Olivier Baumann |  le 18/09/2015  |  ConjonctureInternationalFrance entière

Touchées par la faiblesse de la commande publique, les entreprises estiment que 2016 sera une année « morte ».

Les 19 et 20 septembre, des millions de personnes se presseront pour visiter quelque 17 000 monuments à travers la France, à l’occasion de la 32e édition des Journées européennes du patrimoine. Mais alors que cet événement bénéficie année après année d’un succès grandissant, que la richesse et la qualité de notre patrimoine est l’une des raisons de la venue de 85 millions de touristes chaque année, les entreprises de restauration de monuments historiques sont loin de vivre une période faste. Leur situation est même préoccupante, puisqu’elles subissent les mêmes tourments que l’ensemble du secteur de la construction. « Les opérations étant moins nombreuses, la concurrence est plus féroce et les prix sont tirés vers le bas », résume Didier Durand, président du Groupement français des entreprises de restauration des monuments historiques (GMH), affilié à la FFB. Les moins résilients n’y résistent pas. Dix entreprises sur les quelque 200 adhérentes au GMH ont ainsi dû déposer le bilan depuis début 2014. C’est que certaines sources de financement se tarissent. Si le ministère de la Culture a maintenu sa contribution à la restauration des bâtiments classés ou inscrits au titre des monuments historiques (312 millions d’euros par an), l’effet de levier qu’il génère traditionnellement s’est enrayé. Les collectivités, sous l’effet de la pression budgétaire (baisse des dotations de l’Etat), des modifications de leurs exécutifs, de leurs compétences ou de leurs contours géographiques (pour les régions), sont dans un attentisme généralisé. Si bien que Didier Durand tire la sonnette d’alarme. « 2016 sera une année morte » pour le secteur, prévient-il, prévoyant que « de nombreuses opérations ne se feront pas ».
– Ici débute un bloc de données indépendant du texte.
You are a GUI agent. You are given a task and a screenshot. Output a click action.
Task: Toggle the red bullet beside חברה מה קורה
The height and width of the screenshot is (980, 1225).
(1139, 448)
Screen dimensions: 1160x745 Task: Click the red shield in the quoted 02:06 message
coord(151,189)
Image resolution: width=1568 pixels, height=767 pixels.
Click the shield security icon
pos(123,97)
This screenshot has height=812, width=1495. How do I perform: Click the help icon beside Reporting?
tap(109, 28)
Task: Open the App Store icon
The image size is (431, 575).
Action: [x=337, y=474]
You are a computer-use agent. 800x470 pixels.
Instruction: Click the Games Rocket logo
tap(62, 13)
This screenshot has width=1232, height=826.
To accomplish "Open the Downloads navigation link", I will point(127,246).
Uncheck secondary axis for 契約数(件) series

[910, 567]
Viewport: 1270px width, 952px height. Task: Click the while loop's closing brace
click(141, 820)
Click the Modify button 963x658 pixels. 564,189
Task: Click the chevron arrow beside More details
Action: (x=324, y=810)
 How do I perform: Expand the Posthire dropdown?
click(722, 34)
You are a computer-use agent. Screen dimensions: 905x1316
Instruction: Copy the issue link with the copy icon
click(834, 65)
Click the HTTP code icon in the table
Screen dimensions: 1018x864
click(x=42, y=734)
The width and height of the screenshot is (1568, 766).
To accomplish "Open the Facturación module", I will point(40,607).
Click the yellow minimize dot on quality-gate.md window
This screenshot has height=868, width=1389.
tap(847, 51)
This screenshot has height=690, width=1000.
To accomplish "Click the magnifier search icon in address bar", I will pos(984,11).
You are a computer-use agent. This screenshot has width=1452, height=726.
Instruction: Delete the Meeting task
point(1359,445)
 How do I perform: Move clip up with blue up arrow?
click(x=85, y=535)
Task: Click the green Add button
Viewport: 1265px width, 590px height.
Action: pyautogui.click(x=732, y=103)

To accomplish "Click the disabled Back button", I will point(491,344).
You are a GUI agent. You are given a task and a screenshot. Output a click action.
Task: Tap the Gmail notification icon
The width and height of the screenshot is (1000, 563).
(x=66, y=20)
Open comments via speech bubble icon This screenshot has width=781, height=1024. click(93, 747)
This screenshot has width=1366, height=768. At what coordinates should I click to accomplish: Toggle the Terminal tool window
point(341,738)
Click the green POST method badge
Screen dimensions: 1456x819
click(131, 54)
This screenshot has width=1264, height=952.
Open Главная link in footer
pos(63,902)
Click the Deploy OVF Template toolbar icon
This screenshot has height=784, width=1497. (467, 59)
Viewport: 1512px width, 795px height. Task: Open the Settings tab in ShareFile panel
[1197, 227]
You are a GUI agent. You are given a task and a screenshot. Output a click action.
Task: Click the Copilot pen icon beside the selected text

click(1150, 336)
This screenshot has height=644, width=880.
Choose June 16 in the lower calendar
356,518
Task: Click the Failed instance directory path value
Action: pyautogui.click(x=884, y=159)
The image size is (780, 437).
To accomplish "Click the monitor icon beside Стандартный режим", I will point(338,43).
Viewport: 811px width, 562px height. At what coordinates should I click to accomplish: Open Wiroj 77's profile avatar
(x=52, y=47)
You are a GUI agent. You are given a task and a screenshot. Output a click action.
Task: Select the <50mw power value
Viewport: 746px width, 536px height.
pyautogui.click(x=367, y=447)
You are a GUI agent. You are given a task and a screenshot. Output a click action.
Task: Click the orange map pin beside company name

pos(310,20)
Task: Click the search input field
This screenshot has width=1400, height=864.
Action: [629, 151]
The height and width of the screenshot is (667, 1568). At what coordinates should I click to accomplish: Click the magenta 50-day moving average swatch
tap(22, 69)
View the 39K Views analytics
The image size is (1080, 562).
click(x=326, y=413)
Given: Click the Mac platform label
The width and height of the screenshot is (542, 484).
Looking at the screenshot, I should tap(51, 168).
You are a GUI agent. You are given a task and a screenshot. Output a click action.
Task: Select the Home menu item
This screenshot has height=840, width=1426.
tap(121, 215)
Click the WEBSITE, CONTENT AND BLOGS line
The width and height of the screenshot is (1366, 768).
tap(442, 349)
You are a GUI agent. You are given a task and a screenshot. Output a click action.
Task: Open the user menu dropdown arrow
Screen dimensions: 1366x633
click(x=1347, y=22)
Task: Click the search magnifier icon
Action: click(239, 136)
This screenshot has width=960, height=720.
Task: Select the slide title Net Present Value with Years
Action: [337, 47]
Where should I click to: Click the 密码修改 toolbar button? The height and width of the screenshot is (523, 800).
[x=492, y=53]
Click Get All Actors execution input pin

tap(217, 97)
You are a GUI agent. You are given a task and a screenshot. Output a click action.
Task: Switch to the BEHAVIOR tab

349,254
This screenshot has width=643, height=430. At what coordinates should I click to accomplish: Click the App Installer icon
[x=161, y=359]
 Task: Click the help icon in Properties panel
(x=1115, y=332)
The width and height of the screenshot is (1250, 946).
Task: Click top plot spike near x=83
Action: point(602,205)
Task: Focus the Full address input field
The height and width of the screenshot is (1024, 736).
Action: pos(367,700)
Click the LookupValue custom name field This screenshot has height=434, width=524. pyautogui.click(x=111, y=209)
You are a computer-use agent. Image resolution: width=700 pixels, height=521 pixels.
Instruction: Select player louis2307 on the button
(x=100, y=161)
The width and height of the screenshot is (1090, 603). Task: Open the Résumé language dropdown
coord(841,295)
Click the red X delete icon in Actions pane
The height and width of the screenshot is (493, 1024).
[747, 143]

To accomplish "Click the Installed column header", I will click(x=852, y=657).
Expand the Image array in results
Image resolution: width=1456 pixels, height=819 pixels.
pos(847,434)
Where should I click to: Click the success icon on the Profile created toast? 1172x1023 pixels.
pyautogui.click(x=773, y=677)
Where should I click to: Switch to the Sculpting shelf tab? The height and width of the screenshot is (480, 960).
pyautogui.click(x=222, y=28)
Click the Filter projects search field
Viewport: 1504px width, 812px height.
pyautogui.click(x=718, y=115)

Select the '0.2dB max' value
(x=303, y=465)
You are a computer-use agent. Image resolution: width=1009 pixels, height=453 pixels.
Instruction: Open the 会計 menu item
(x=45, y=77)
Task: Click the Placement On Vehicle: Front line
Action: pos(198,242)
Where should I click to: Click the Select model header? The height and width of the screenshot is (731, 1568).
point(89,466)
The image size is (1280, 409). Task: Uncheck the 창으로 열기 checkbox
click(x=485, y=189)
Evidemment, la situation est hétérogène sur le territoire. Et les professionnels vont chercher les opportunités là où elles se trouvent, « prenant leurs baluchons comme à l’époque de la construction des cathédrales ». Certains arrivent à exporter leurs savoir-faire en Russie, au Moyen-Orient ou aux Etats-Unis. La plupart tentent de se tourner davantage vers les marchés privés, en France, notamment auprès de riches propriétaires originaires des pays précités. Le GMH se bat aussi pour que la possibilité d’apposer des bâches publicitaires sur les chantiers de restauration, supprimée lors des débats sur le projet de loi relatif à la biodiversité (toujours en discussion au Parlement), soit rétablie. Ces bâches constituent en effet « une source financière majeure qui permet de couvrir de 20 à 100 % des travaux de restauration d’un bâtiment », explique Didier Durand.

Des clauses d’apprentissage dans les marchés publics ?

Autre sujet majeur, la transmission des savoir-faire. Dans un secteur où l’excellence est un facteur-clé et différenciant, où les qualifications Qualibat les plus hautes sont nécessaires et remises en jeu tous les quatre ans, cette transmission est essentielle dans la réussite des entreprises. Et la formation en apprentissage, qui représente en moyenne de 10 à 15 % des effectifs d’une entreprise, est vitale. C’est pourquoi Didier Durand regrette que le Code des marchés publics impose des clauses d’insertion « alors qu’il serait plus utile et judicieux d’y intégrer des clauses d’apprentissage ». Malgré les difficultés, des initiatives voient le jour comme la création de la formation « brevet professionnel de taille de pierre monuments historiques » (BPMH), une formation « d’excellence » pilotée par le GMH qui a ouvert ses portes le 10 septembre dernier.